The task with type Do, is the task that handles data migration and manipulation in your data lake. Well known use cases are data aggregation (for reporting purposes), data backups or storage loads. Depending on how you configure the particular root properties, the task behaves differently. The exact type of task is broadcast in the log. You can use the Do task for the following tasks in your data lake:
Materializes a table in a storage location in your data lake. Well known use-case is to backup a table.
root property | description |
---|---|
extract | Configure a table identifier for BigQuery or
for Snowflake.
Don't use query or template . See Query to storage for this. |
deduplicate | Configure a storage deduplications |
load | Configure as a storage load. |
task:
type: do
extract:
source: database
dataset_id: osb_analytics
# Use the $
sign to export a partition (only in BigQuery)

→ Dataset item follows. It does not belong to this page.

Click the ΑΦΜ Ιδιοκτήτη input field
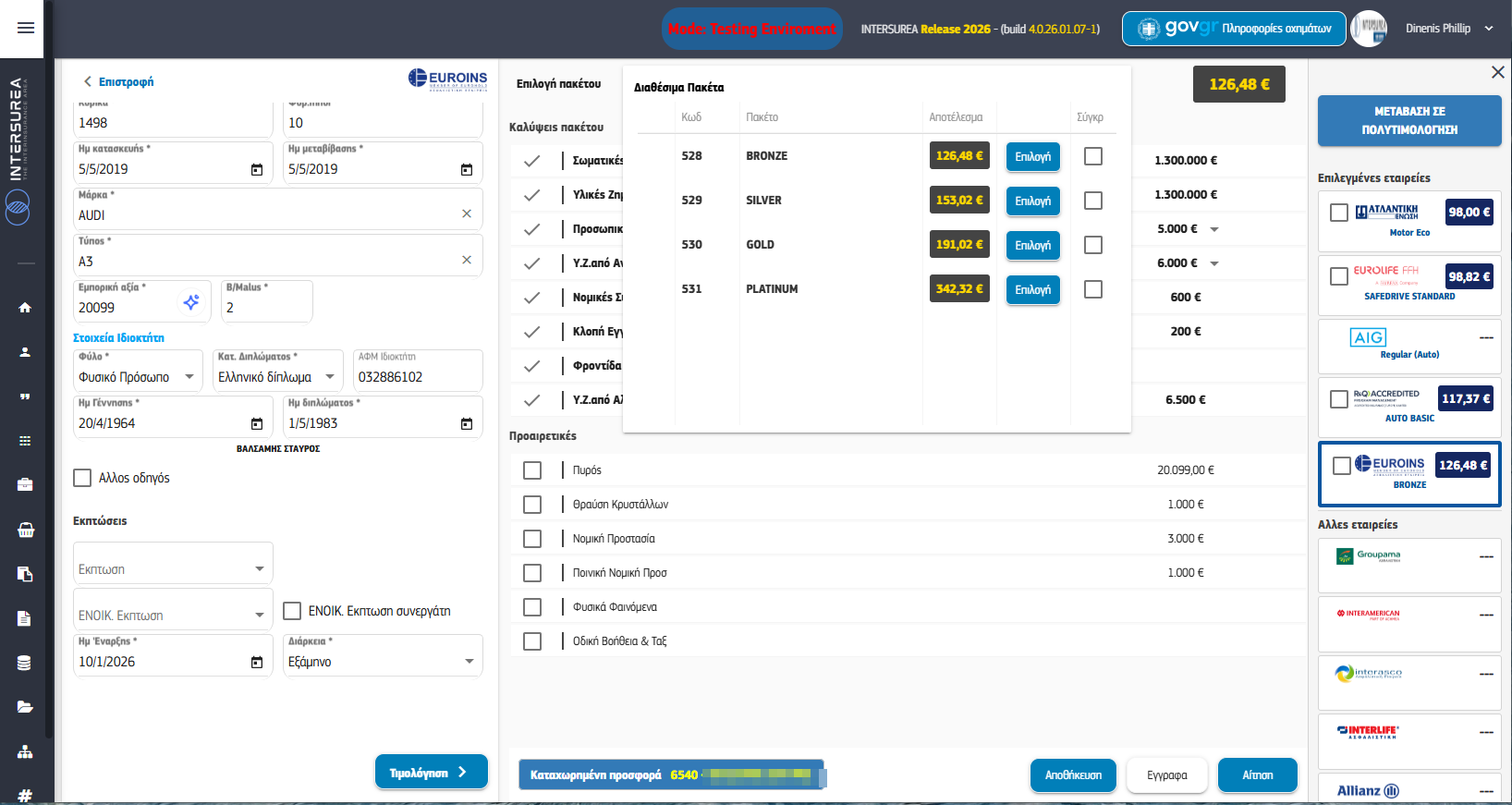The width and height of the screenshot is (1512, 805). (417, 377)
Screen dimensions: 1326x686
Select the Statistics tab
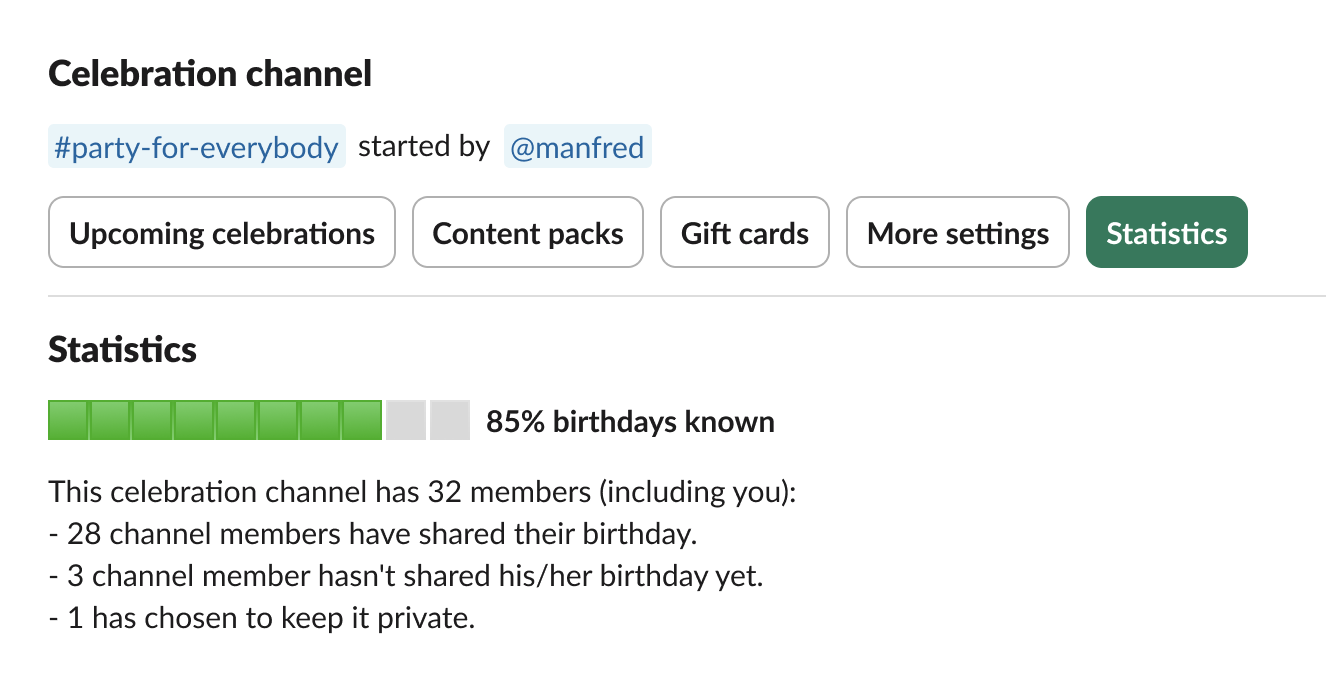(1166, 232)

# This generates a partition of the previous hour in UTC timezone
table_id: hits${{ task.trigger_date.subtract(hours=1).in_timezone('UTC').strftime('%Y%m%d%H') }}
deduplicate:
# Purge all files in storage destination
type: delete_all
load:
destination: storage
object_name_or_glob: |
{{ task.trigger_date.subtract(hours=1).in_timezone('UTC').strftime('%Y') }}/{{ task.trigger_date.subtract(hours=1).in_timezone('UTC').strftime('%m') }}/{{ task.trigger_date.subtract(hours=1).in_timezone('UTC').strftime('%d') }}/{{ task.trigger_date.subtract(hours=1).in_timezone('UTC').strftime('%H') }}/hits_*.json.gz
bucket: osb-analytics-backup
compression: gzip
export_format: json
Materializes a query in a storage location in your data lake.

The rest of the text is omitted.